Aber was muss die Polizei abklären, bevor sie Massnahmen anordnen kann?
Nichts. Richtig gelesen: Die Massnahme kann sofort angeordnet werden. Es braucht vorher keine Kindesschutzmassnahme, oder eine soziale oder therapeutische Massnahme. Wenn die Polizei das Gefühl hat, dass so etwas nichts nützen wird, dann kann sie sofort eine Massnahme vom PMT anordnen.
Wenn du mit der Massnahme nicht einverstanden bist, kannst du sie zwar anfechten bei einem Gericht, also eine Beschwerde einlegen. Die Massnahme wird aber trotzdem schon durchgeführt.
Normalerweise kannst du bei einem Strafverfahren ein Urteil anfechten, wenn du nicht damit einverstanden bist. Das Urteil (zum Beispiel Gefängnis oder Geldstrafe), wird dann so lange nicht vollzogen, bis das höhere Gericht neu darüber entscheidet. Das PMT hat sich da mal wieder eine Ausnahme gegönnt.
Und wie komme ich aus der Nummer als Gefährder*in wieder raus?
Hier wird es noch schräger. Normalerweise geht das Gericht davon aus, dass eine Person unschuldig ist, bis das Gegenteil bewiesen ist. Das nennt sich Unschuldsvermutung. Das Gericht muss immer zuerst beweisen, dass du eine Tat begangen hast, dann bist du schuldig. Beim PMT läuft es andersrum. Beim PMT hast du ja gar keine Straftat begangen, und trotzdem wie ein*e Verbrecher*in behandelt. Da gar niemand behauptet, du seist schuldig, kannst du auch deine Unschuld nicht beweisen. Und das nur, weil die Polizei sagt, dass du vielleicht später eine Straftat begehen könntest.

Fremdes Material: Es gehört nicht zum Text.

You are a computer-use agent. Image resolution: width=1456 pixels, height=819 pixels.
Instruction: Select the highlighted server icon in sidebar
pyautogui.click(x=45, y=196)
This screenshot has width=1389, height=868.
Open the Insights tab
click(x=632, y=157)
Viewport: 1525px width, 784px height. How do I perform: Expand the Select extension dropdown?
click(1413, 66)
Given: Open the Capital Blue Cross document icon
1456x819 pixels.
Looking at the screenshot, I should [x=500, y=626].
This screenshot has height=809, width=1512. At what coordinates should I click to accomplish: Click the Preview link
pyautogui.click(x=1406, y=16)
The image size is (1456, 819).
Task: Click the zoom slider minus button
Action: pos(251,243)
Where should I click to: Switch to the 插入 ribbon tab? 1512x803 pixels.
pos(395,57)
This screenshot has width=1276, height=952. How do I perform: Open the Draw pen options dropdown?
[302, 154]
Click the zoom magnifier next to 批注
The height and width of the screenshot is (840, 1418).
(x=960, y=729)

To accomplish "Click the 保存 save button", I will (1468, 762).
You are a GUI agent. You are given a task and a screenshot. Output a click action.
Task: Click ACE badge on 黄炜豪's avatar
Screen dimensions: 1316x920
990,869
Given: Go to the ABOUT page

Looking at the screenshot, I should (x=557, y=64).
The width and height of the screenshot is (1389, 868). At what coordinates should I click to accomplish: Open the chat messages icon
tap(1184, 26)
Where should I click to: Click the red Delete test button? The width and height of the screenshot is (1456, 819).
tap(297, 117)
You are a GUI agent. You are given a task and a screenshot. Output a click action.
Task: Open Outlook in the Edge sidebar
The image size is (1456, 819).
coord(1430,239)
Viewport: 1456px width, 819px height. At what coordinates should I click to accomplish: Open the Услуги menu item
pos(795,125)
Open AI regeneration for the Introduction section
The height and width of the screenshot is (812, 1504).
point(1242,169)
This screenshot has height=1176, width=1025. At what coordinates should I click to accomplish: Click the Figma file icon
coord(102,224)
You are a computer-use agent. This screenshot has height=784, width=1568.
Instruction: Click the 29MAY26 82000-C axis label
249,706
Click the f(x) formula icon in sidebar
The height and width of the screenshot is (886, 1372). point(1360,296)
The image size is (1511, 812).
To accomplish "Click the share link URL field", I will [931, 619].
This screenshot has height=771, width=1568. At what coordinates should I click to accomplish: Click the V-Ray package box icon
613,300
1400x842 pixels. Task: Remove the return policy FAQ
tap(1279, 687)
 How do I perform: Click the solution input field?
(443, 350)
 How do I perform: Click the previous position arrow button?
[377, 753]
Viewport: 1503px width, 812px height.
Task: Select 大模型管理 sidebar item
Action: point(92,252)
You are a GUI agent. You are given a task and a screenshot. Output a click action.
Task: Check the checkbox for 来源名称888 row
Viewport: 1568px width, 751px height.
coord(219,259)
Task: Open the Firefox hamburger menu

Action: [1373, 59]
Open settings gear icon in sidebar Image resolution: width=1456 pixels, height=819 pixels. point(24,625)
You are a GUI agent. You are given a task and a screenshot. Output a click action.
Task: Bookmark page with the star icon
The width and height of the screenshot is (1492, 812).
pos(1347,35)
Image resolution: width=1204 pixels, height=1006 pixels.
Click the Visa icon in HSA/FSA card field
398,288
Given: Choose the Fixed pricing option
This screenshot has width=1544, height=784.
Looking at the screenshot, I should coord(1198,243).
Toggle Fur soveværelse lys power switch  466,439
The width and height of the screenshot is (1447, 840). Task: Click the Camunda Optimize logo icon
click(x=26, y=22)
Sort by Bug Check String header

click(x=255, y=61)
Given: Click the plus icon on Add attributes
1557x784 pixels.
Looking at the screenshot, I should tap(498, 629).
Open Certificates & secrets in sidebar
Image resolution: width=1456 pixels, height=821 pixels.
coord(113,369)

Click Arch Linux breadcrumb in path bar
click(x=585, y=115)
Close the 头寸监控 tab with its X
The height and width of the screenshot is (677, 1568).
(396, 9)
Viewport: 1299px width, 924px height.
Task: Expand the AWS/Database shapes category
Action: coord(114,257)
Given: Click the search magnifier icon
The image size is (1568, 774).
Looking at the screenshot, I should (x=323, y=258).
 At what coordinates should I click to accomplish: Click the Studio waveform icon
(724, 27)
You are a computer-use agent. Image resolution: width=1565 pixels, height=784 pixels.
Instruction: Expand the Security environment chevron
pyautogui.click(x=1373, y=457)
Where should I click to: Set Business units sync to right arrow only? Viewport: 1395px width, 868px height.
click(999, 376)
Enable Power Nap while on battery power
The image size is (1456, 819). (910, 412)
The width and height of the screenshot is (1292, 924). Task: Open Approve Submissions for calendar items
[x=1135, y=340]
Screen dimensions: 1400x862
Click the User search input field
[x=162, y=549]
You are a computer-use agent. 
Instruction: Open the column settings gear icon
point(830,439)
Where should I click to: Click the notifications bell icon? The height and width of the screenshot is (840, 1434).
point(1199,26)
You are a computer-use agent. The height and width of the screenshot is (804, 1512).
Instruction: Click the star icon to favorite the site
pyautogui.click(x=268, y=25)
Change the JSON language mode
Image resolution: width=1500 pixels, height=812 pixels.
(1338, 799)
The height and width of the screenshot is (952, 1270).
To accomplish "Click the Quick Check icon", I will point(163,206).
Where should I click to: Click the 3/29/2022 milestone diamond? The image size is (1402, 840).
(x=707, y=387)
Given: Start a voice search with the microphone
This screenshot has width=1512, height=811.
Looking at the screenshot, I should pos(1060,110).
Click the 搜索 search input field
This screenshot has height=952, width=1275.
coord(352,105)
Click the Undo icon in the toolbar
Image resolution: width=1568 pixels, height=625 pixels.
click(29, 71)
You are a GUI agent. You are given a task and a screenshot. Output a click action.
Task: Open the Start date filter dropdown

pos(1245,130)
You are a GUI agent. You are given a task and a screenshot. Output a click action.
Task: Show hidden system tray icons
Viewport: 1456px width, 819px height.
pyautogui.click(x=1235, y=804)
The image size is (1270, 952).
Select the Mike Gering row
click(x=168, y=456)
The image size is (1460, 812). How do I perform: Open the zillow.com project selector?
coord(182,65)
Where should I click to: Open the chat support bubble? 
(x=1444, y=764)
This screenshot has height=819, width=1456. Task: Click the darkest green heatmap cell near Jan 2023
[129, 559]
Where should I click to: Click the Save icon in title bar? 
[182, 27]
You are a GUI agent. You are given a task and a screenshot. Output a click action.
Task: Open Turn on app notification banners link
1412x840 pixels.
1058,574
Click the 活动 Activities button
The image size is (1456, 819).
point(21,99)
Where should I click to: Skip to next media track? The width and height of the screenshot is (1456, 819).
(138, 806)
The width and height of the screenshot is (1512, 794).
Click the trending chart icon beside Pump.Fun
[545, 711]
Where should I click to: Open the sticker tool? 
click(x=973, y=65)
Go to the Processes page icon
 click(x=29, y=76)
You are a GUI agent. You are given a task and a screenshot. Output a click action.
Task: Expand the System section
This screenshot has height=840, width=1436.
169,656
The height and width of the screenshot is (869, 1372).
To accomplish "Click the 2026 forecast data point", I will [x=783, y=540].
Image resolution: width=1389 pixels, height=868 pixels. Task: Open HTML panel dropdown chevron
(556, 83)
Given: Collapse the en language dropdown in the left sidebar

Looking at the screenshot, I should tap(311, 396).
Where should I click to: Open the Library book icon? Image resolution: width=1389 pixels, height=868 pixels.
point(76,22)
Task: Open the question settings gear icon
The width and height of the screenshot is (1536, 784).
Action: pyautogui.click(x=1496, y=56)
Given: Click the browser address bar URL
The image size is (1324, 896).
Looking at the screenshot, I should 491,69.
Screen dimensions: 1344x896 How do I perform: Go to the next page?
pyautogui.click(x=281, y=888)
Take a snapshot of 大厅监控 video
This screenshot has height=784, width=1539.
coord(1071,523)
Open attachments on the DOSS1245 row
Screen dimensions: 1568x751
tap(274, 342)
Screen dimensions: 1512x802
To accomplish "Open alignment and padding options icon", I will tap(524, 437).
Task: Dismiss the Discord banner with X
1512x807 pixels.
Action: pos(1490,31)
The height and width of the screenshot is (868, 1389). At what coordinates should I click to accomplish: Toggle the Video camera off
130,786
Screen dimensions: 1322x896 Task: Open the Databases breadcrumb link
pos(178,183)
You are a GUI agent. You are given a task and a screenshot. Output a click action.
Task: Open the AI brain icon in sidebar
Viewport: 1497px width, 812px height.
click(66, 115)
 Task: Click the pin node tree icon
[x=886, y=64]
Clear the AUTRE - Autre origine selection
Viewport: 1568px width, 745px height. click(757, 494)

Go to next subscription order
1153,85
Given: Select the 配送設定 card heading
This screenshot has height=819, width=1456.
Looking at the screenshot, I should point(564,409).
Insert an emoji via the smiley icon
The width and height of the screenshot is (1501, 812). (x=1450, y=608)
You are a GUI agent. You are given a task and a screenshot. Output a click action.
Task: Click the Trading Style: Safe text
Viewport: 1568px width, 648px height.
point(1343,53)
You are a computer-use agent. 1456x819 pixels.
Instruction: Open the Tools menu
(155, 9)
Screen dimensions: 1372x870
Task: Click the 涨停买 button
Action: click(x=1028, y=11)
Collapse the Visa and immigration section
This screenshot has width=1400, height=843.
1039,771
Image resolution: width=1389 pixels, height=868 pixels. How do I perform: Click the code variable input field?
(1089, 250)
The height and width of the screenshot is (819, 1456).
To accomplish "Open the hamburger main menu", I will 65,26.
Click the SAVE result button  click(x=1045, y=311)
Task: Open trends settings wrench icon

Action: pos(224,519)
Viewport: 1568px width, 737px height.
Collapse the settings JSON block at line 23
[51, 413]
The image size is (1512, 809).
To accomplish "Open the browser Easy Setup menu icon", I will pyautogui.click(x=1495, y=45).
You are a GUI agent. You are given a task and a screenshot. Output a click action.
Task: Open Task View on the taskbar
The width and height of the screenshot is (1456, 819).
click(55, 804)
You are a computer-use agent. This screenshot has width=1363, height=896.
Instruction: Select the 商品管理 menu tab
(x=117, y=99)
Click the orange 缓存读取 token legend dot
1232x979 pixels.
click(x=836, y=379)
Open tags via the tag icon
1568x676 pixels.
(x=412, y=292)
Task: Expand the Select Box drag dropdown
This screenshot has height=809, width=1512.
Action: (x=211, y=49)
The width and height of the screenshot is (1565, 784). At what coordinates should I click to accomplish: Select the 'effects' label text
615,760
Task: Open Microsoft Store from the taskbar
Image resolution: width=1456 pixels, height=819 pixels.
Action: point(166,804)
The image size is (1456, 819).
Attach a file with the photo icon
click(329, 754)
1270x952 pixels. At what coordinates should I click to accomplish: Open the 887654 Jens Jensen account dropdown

Quizfrage: Wie kannst du beweisen, dass du KEINE Straftat begehen wirst? Mit einem Fotobeweis vielleicht? Wovon? Oder mit nicht vorhandenen Fingerabdrücken an deiner nicht vorhandenen Tatwaffe? Du verstehst. Es ist unmöglich, so eine zukünftige Unschuld zu beweisen.
Übrigens:
Der Bundesrat sagt, dass die Polizei ohne das PMT nichts gegen Gefährder*innen tun kann. Das stimmt aber nicht. Schon heute gibt es Gesetze, welche mögliche Gefährder*innen bekämpfen, und auch bereits Vorbereitungshandlungen zu terroristischen Aktivitäten bestrafen. Das Strafgesetzbuch verbietet, sich an einer Terrororganisation zu beteiligen und zu unterstützen. Zudem gibt es noch das Al-Qaïda/IS-Gesetz, welche diese Organisationen und ähnliche verbietet. Und dann gibt es noch das Nachrichtendienstgesetz, welches schon die Daten von (wirklich) verdächtigen Personen sammeln kann.
Lange Rede, kurzer Sinn: Stimme heute noch NEIN zum PMT!